Methods to isolate adipose tissue-derived stem cells.

Abstract

The use of adipose tissue has seen increasing interest in recent years for treating plastic surgery defects and for regenerative medicine applications. Adipose tissue is considered an optimal source of stem cells, as it contains more multipotent cells than bone marrow for the same volume. The adipose tissue-derived stem cells (ADSCs), isolated from the heterogeneous stromal vascular fraction (SVF), possess self-renewal properties and multilineage differentiation potential. In addition, adipose tissue can be obtained with less invasive procedures and patient morbidity than other tissue. For these reasons, numerous enzymatic, and non-enzymatic isolation methods have been developed over the years. The traditional method for isolation and culture of primary ADSCs from adipose tissue relies on enzymatic digestion with collagenase, followed by multiple steps of centrifugation.
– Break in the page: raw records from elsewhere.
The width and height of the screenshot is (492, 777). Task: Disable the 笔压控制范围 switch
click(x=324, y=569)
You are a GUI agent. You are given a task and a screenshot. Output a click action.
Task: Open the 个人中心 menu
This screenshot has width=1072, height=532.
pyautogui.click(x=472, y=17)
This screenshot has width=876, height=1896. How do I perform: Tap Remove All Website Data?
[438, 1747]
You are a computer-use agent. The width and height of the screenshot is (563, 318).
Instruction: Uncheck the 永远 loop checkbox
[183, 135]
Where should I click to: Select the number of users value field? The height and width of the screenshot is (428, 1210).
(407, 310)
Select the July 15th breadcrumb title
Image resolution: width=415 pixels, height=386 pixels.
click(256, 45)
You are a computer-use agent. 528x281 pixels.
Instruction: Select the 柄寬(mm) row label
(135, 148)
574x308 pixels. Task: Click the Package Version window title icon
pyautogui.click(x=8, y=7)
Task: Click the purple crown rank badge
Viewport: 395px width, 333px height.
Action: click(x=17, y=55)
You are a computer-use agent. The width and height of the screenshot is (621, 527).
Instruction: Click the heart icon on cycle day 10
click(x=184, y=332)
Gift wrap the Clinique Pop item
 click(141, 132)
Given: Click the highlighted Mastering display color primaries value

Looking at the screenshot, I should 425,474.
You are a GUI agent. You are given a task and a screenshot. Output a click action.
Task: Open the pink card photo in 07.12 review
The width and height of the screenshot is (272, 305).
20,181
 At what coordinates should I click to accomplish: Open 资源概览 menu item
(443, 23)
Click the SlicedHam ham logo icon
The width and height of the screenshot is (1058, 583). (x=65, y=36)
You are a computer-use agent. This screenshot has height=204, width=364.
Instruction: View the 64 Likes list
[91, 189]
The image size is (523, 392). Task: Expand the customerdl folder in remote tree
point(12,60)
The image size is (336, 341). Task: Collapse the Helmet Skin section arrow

Alternative non-enzymatic isolation methods are based closed, sterile, and safe isolation processes that differ from each other for parameters such as the centrifugation force, pressure, filtration, and washing. Despite the existence of this multitude of systems, the best isolation method has not been identified to date. Therefore, the great challenge remains the achievement of the standardization of cellular products to allow the comparability between clinical studies and trials.